Pelaku utama dari industri ini di negara Indonesia termasuk, Shopee, Tokopedia, Blibli, Lazada, dan Bukalapak. E-commerce bertumbuh pesat di Indonesia. Pada tahun 2023 sendiri, transaksi e-commerce sudah mencapai Rp780 triliun. Angka tersebut akan terus naik hingga diprediksi pada akhir tahun 2024, mencapai Rp 945 triliun. Perkembangan ini didukung oleh internet Indonesia yang kecepatannya terus-menerus meningkat setiap tahunnya.
Hal ini membuat keinginan perusahaan e-commerce internasional untuk mampu menguasai pasar jual-beli online semakin meningkat seiring dengan perkembangan teknologi dan perubahan tren di tengah konsumen. Dengan pertumbuhan yang cepat dalam penggunaan smartphone dan akses internet, banyak pengguna yang beralih ke platform online untuk memenuhi kebutuhan mereka. Perusahaan-perusahaan seperti ini berupaya menjadi aplikasi nomor satu di bidang e-commerce dengan menghadirkan inovasi baru, pengalaman pengguna yang baik, serta berbagai promosi menarik. Mereka juga mengembangkan sistem pembayaran yang efisien, guna memastikan transaksi yang cepat dan aman. Strategi pemasaran yang cerdas dan kolaborasi dengan para pengusaha lokal semakin mendukung upaya mereka untuk menjangkau konsumen yang lebih luas secara global.
TEMU sebuah aplikasi e-commerce yang berasal dari China
Dengan perkembangnya teknologi, aplikasi-aplikasi e-commerce akan terus berkembang. Akan ada aplikasi baru dari berbagai negara. Salah satu contoh e-commerce yang akan dianalisa, ialah TEMU. TEMU merupakan sebuah aplikasi e-commerce yang berasal dari China. Hal yang membedakan TEMU dengan aplikasi e-commerce lainnya, TEMU menjual produk-produk mereka langsung dari produsen atau pabriknya sendiri. Tanpa adanya pihak ketiga atau reseller, konsumen dapat membeli barang jualan TEMU dengan harga yang sangat terjangkau. Cara bisnis TEMU berhasil karena menarik banyak pelanggan dengan harga murah.
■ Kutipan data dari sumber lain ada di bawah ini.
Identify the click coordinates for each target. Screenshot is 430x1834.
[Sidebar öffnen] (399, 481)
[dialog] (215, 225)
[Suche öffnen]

Artinya, meskipun margin keuntungannya lebih kecil dibandingkan penjual dalam negeri, angka penjualannya tetap tinggi untuk menghasilkan keuntungan.
Sejak dirilisnya aplikasi TEMU, mereka telah menganut strategi pemasaran yang agresif dan telah mendominasi media sosial. Dengan cara pemasaran mereka, telah menarik perhatian konsumen dari berbagai negara termasuk Amerika Serikat dan Inggris. Di Inggris, TEMU berhasil menjadi salah satu aplikasi berbasis online shopping paling banyak diunduh. Hal tersebut menandakan bahwa merk dari China bisa menguasai pasar internasional. Begitu pula di Amerika Serikat, pada bulan Oktober lalu, TEMU mencatat sudah memiliki lebih dari 100 juta pengguna.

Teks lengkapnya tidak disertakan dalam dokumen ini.